Cambiata di tutto punto, afferro il mio trolley e mi dirigo verso la sala per sparare l’ultima, perfida cartuccia.
Mmm, niente sangue o coltelli in vista, i camerieri sono stati solerti a far sparire le posate. Peccato. Una forchettata ben assestata sulla mano di mia suocera non mi sarebbe dispiaciuta, ma nella vita non si può avere tutto.
Noto con soddisfazione che Paolo ha un vistoso occhio nero, mentre Luca ha una mascella gonfia. La fidanzata di Luca viene tenuta a distanza, ma se uno sguardo avesse potuto uccidere, Luca sarebbe morto da tempo. La mia ex suocera ha i capelli sfatti e il trucco sbavato, mentre il costosissimo abito in seta è tutto bagnato e macchiato ad altezza seno. Sembra presa da un attacco di lattazione furiosa, tranne che dal suo seno stilla vino, anziché latte. Il padre di Paolo è seduto e si guarda affranto i piedi.
Hanno perso tutto in un attimo: faccia, privacy e sessualità filiale, sbandierata ai quattro venti senza alcuna pietà da quella che credevano essere una nuora perbene.
Sensi di colpa? Niente affatto. Mi hanno preso in giro per otto anni, cazzo. Non mi chiamo certo Madre Teresa di Calcutta io.
Il direttore della sala ricevimenti tenta di calmare gli animi, ancora esagitati. I miei genitori gli stanno parlando concitatamente.
Nessuno mi ha ancora notata, quindi la mia voce tranquilla è come uno sparo nel buio:
"Sarà risarcito di tutti i danni, non si preoccupi. Faccia una stima e gliela mandi. Così come la fattura relativa al pranzo. Quanti eravamo?" fingo di pensarci su, "Centocinquanta o vado errato?" e sorrido glaciale.
I miei ex suoceri, i quali sembrano sul punto di svenire o di avere un infarto, mi guardano quasi con disperazione.
Poi sorrido angelica al direttore: "Potrei avere la torta avanzata? Grazie, era buonissima."
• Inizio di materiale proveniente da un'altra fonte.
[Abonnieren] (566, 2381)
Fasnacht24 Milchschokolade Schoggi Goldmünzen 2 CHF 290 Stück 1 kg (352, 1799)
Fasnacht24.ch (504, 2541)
Tutti mi fissano come se fossi un marziano e a me viene quasi da ridere. Quando un cameriere mi porta il vassoio con la torta, mi volto verso il direttore:
"È stato tutto eccellente. Ora devo scappare, sa, fra meno di 24 ore mi aspetta il Kenia."
Così, trolley alla mano, mi avvio verso l’uscita fra un’ala di parenti ammutoliti e che, scommetto, non dimenticheranno mai il mio matrimonio grottesco.
Non mi volto a fissare Paolo o la sua famiglia. La mia vendetta è completa.